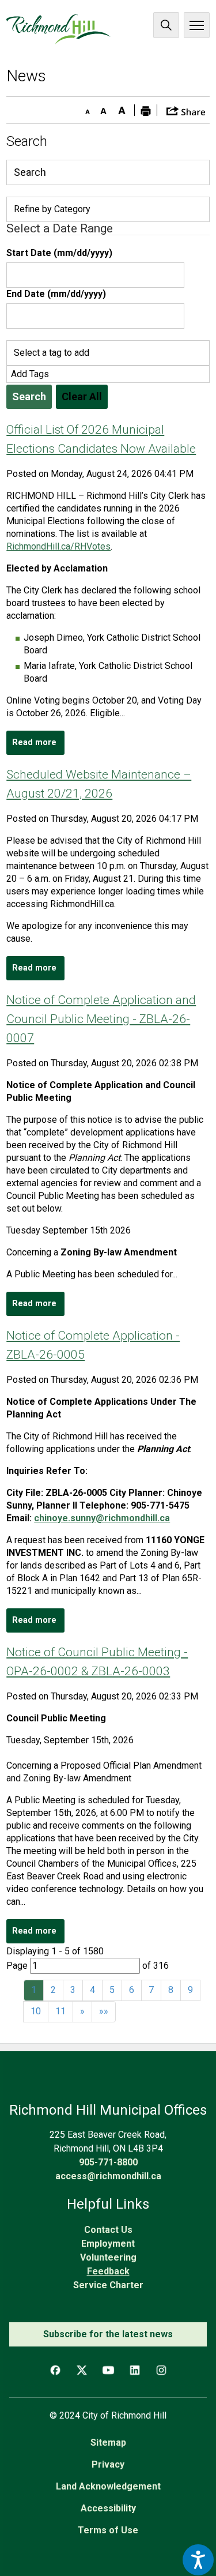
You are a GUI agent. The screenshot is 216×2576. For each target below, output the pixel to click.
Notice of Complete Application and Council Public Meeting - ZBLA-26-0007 (101, 1019)
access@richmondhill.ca (108, 2176)
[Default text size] (103, 108)
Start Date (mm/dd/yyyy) (59, 252)
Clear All (82, 396)
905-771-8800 (108, 2162)
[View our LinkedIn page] (134, 2370)
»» (103, 2011)
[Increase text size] (121, 108)
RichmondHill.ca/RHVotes (58, 546)
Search (166, 25)
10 (36, 2011)
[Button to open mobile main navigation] (197, 25)
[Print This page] (145, 110)
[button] (185, 109)
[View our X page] (81, 2370)
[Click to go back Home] (58, 29)
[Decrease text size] (84, 108)
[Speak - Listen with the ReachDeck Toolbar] (198, 2559)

--

• _Your task_: Search the records for the string "View" and report each line that has it.

• _Output for this exercise_:
[View our LinkedIn page] (134, 2370)
[View our X page] (81, 2370)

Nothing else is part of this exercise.